It’s not that I’m in love with Gonzalez, tenure or Intelligent Design; it’s just that this is the only topic that drives up hits to my pretend blog. So here we go:
Even though PZ Meyers and I agree on all the substantial facts about the world, we disagree about the interpretation of those facts. I think religion in general and intelligent design specifically are wrong but not irrational. But I’m a Neville Chamberlain atheist.
But Meyers’ new comments on the Gonzalez case show why I think humility is important; it keeps basic mistakes at bay. There’s some double-quoting going on (from a Nature article on the case), and for that I apologize.
First Meyers quotes from the original article:
Gonzalez, who has been at Iowa State in Ames since 2001, was denied tenure on 9 March. He is now appealing the decision on the grounds that his religious belief, not the quality of his science, was the basis for turning down his application. “I’m concerned my views on intelligent design were a factor,” he says.
His “views on intelligent design” were his “religious belief”? OK, that’s good enough for me. No tenure.
Of course, from the quote it’s unclear whether the words “religious belief” are Gonzalez’ own our are interpolations by the writer. Can Meyers even pretend to be unbiased if he bases his “no tenure” pronouncement on a grammatical ambiguity?
Of course, Meyers doesn’t even pretend to be unbiased. And, as I’ve mentioned before, that makes it difficult to make the case that science — as a value-free inquiry into the structure of nature — should have pride-of-place in public life and public policy. If science is intrinsically anti-religion, many people will happily jettison science and keep their faith. The world will be worse for it. But science isn’t intrinsically anti-religion, only certain scientists are.

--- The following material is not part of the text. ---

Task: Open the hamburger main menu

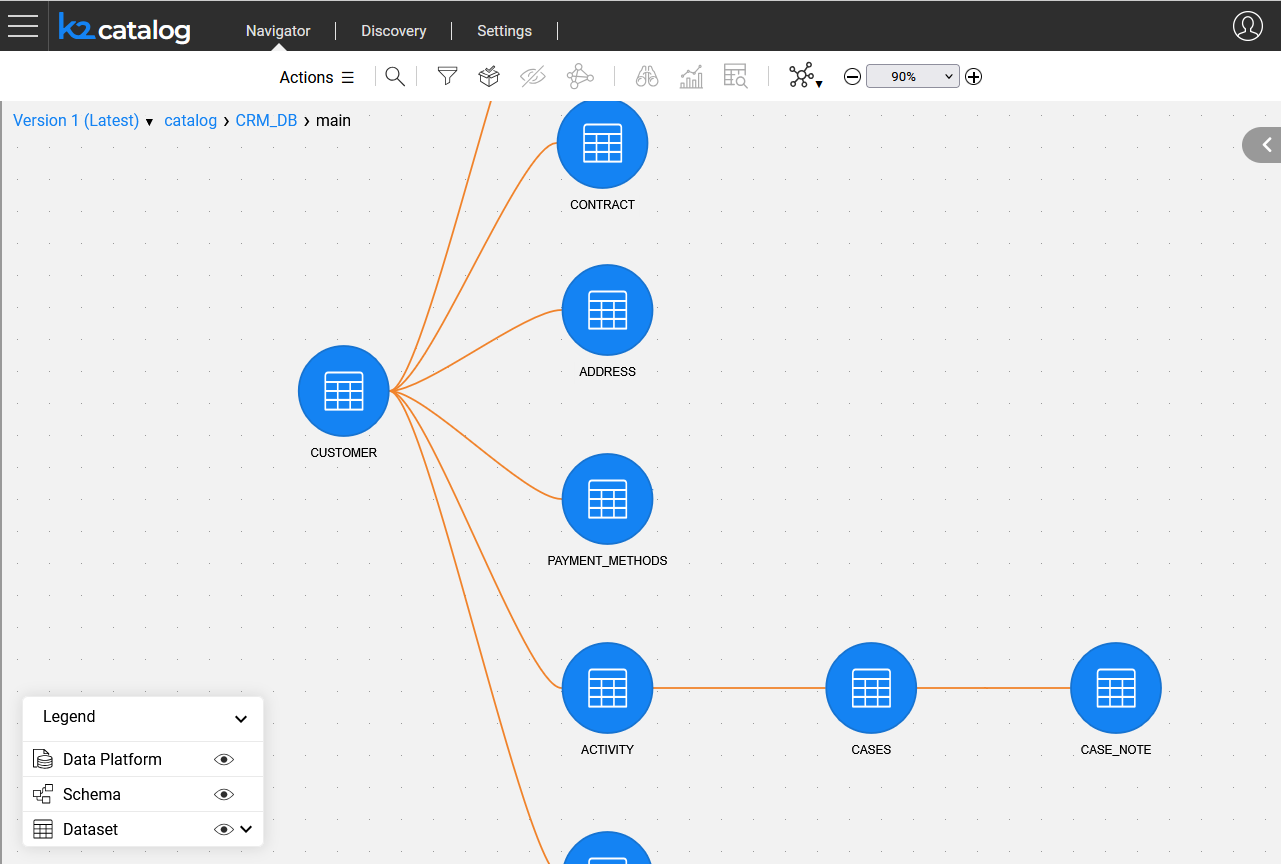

Second mistake belongs to someone quoted in the Nature article:
But Park says that a researcher’s views on intelligent design cannot be divorced from the tenure decision. Anyone who believes that an intelligent force set the Earth’s location doesn’t understand probability’s role in the Universe, Park argues. Such a person is hardly qualified to teach others about the scientific method. “We’re entrusting the minds of our students to this person,” he says.
That Meyers quotes this can be taken as an endorsement, so my criticism applies to him by association. To say that intelligent design proponents ‘misunderstand’ the role of probability in the Universe is to confuse the two kinds of probability: objective, frequency-distribution probability versus epistemic, degree-of-belief probability. We don’t know with certainty that the Universe is random rather than designed. Rather, given our epistemic situation, we assign a very high probability to the randomness of the Universe. But the kind and structure of the Universe predicted by design proponents exactly matches the kind of Universe we do in fact see around us. So it’s not that Gonzalez “doesn’t understand probability’s role in the Universe”; it’s that Gonzalez disagrees with the prevailing orthodoxy about the probability that the Universe is random. To say otherwise is itself a mistake; it is to assign a probability of 0 to a possibility which can only be absolutely excluded on non-scientific grounds.

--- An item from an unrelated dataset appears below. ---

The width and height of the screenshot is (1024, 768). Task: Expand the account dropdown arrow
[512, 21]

But, in Meyers defense, he does end by quoting this paragraph from the nature article:
Eli Rosenberg, who chairs Iowa State’s physics department, concedes that Gonzalez’s belief in intelligent design did come up during the tenure process. “I’d be a fool if I said it was not [discussed],” he says. But, he adds, “intelligent design was not a major or even a big factor in this decision.” Four of twelve tenure candidates have been turned down in the past decade, he says. “We are a fairly hard-nosed department.”
If this is so, then everything is hunky-dory; it means there is nothing to see here and and everyone — from Meyers to the Discovery Institute — should be quiet and move along. To say that it is good that Gonzalez was denied tenure — simply because he believes something outside the political mainstream — is itself a wholly political claim that goes against the norms of scientific practice. And it makes Gonzalez an ally and martyr for our real enemies: the non-scientific, wholly political and dishonest ID proponents like the Discovery Institute.
I want to briefly expand that last point and then I’ll stop ranting: we pro-science Darwinians should be trying to drive a wedge between smart people like Gonzalez and the intellectually vacant Discovery Institute contingent. Sometimes the religion versus science debate is framed in terms of reason versus superstition. I think it should be seen in terms of those who think knowledge should reflect truth and those who think it should be a hand-maiden to politics. If Gonzalez is as smart a scientist as his co-workers say he is, is seems to me he should be embraced by our side rather than forced into the arms of the enemy. Even though they disagree about what the truth will likely turn ought to be, Gonzalez, Meyers and Dawkins all probably have more in common with each other about the methods used to find it than Gonzalez has in common with the post-modern, anti-science vultures in the Discovery Institute.